*** RECORD SET ***

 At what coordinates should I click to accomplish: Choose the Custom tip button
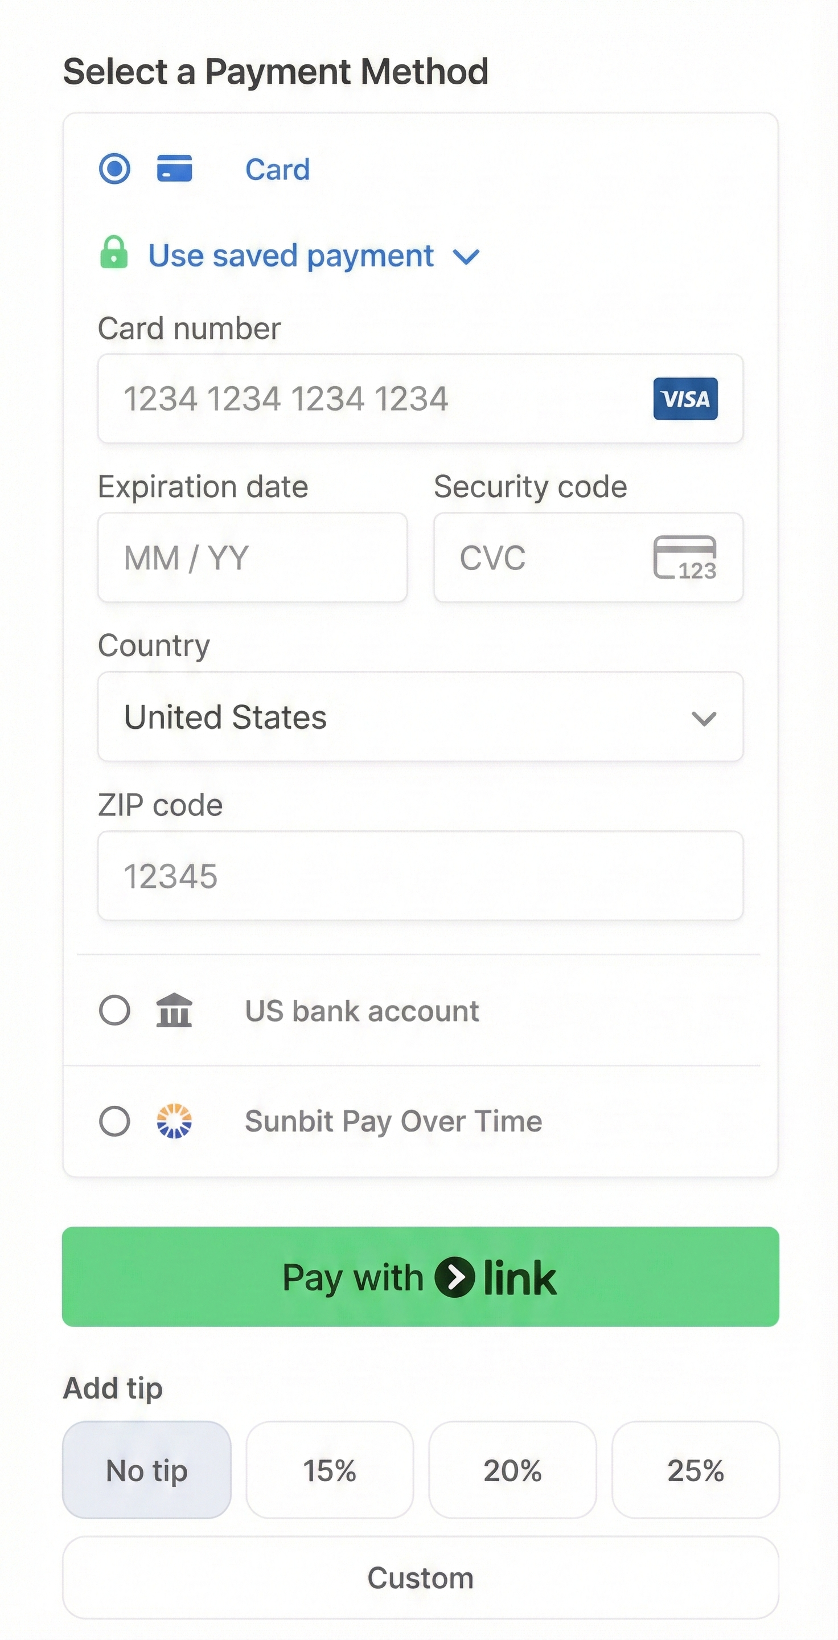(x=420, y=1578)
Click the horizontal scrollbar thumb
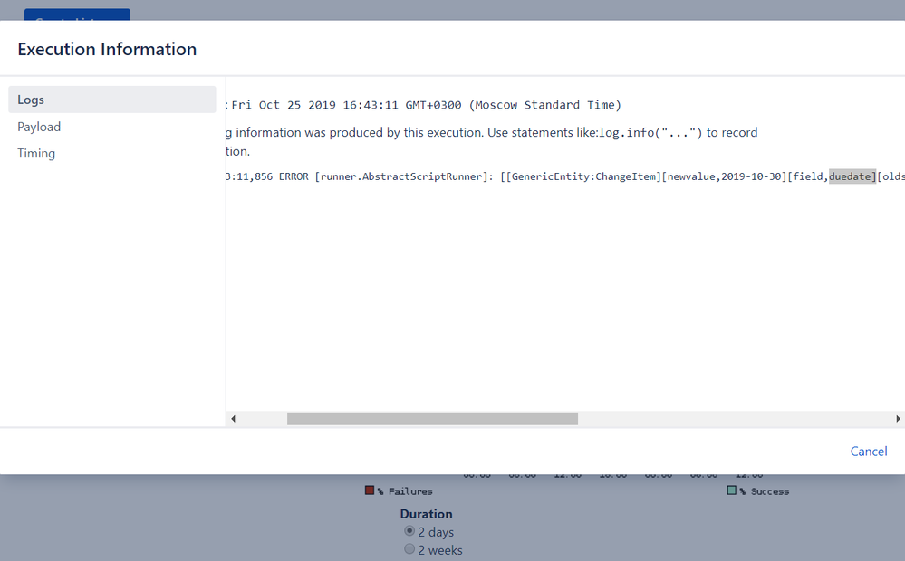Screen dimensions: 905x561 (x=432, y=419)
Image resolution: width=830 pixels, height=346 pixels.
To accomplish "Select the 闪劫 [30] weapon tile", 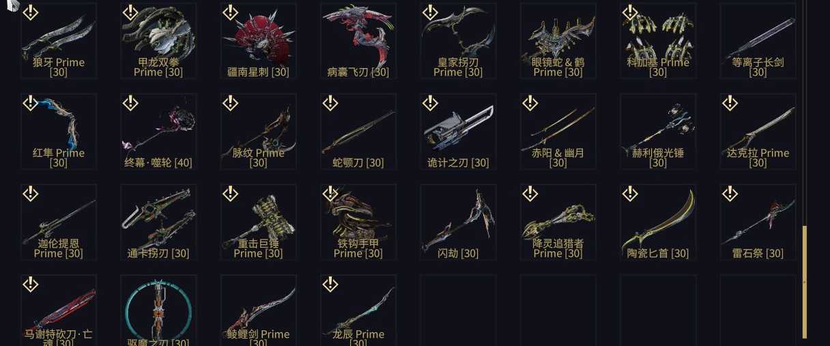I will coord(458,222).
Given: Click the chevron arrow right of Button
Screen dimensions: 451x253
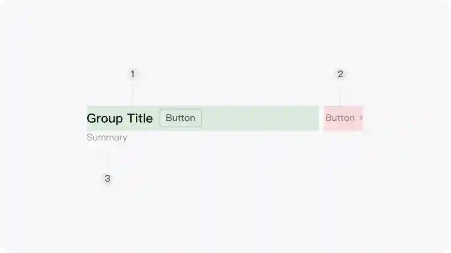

*** End of RECORD SET ***
*** RECORD SET ***

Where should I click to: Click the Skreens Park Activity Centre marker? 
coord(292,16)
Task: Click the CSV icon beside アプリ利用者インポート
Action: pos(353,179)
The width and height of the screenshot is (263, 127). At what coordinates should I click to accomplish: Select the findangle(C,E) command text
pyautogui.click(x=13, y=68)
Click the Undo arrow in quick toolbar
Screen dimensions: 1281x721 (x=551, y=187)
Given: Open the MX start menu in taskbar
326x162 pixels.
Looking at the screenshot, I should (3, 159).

*** End of RECORD SET ***

-- TASK DIRECTIONS --
Please copy every line from the entries that includes the word "Given".

-- SOLUTION TO THE PROBLEM --
Given: Click the chevron arrow right of Button
Given: Open the MX start menu in taskbar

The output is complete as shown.